▶ What the task requires
Copy the lines below word for word, keeping every character as it is.

Lines from a data source
######

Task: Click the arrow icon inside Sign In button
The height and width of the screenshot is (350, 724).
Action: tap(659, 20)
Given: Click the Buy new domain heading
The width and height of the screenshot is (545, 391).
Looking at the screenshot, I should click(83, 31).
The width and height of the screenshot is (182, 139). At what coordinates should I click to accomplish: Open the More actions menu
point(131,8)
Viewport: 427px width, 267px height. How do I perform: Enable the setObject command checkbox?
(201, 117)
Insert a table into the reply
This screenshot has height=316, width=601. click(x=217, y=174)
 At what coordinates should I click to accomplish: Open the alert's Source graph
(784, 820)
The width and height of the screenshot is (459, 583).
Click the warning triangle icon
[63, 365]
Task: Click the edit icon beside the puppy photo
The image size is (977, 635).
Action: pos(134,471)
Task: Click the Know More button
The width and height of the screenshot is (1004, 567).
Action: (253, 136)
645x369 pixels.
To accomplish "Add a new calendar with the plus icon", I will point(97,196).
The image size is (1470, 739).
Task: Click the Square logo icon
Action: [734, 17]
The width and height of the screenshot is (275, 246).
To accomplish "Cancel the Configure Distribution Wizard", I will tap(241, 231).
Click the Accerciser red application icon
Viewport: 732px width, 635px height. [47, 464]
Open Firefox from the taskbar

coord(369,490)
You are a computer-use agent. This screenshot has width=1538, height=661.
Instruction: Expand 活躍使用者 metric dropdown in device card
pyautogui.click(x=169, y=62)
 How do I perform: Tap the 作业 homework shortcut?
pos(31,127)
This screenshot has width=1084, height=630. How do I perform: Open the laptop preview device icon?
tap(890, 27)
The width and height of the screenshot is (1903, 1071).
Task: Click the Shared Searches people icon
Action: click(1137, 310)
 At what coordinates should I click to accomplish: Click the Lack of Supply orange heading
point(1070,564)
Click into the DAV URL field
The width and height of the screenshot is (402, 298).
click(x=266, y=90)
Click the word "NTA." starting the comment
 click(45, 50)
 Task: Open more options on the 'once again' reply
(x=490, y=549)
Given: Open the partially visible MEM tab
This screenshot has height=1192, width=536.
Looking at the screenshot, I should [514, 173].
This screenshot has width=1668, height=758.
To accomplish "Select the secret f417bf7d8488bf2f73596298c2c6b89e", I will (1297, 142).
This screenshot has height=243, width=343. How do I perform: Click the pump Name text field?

######

▶ Worked solution
Task: Click the arrow icon inside Sign In button
The height and width of the screenshot is (350, 724).
Action: tap(659, 20)
Given: Click the Buy new domain heading
The width and height of the screenshot is (545, 391).
Looking at the screenshot, I should click(83, 31).
The width and height of the screenshot is (182, 139). At what coordinates should I click to accomplish: Open the More actions menu
point(131,8)
Viewport: 427px width, 267px height. How do I perform: Enable the setObject command checkbox?
(201, 117)
Insert a table into the reply
This screenshot has height=316, width=601. click(x=217, y=174)
 At what coordinates should I click to accomplish: Open the alert's Source graph
(784, 820)
The width and height of the screenshot is (459, 583).
Click the warning triangle icon
[63, 365]
Task: Click the edit icon beside the puppy photo
The image size is (977, 635).
Action: pos(134,471)
Task: Click the Know More button
The width and height of the screenshot is (1004, 567).
Action: (253, 136)
645x369 pixels.
To accomplish "Add a new calendar with the plus icon", I will point(97,196).
The image size is (1470, 739).
Task: Click the Square logo icon
Action: [734, 17]
The width and height of the screenshot is (275, 246).
To accomplish "Cancel the Configure Distribution Wizard", I will tap(241, 231).
Click the Accerciser red application icon
Viewport: 732px width, 635px height. [47, 464]
Open Firefox from the taskbar

coord(369,490)
You are a computer-use agent. This screenshot has width=1538, height=661.
Instruction: Expand 活躍使用者 metric dropdown in device card
pyautogui.click(x=169, y=62)
 How do I perform: Tap the 作业 homework shortcut?
pos(31,127)
This screenshot has width=1084, height=630. How do I perform: Open the laptop preview device icon?
tap(890, 27)
The width and height of the screenshot is (1903, 1071).
Task: Click the Shared Searches people icon
Action: click(1137, 310)
 At what coordinates should I click to accomplish: Click the Lack of Supply orange heading
point(1070,564)
Click into the DAV URL field
The width and height of the screenshot is (402, 298).
click(x=266, y=90)
Click the word "NTA." starting the comment
 click(45, 50)
 Task: Open more options on the 'once again' reply
(x=490, y=549)
Given: Open the partially visible MEM tab
This screenshot has height=1192, width=536.
Looking at the screenshot, I should [514, 173].
This screenshot has width=1668, height=758.
To accomplish "Select the secret f417bf7d8488bf2f73596298c2c6b89e", I will (1297, 142).
This screenshot has height=243, width=343. How do I perform: Click the pump Name text field?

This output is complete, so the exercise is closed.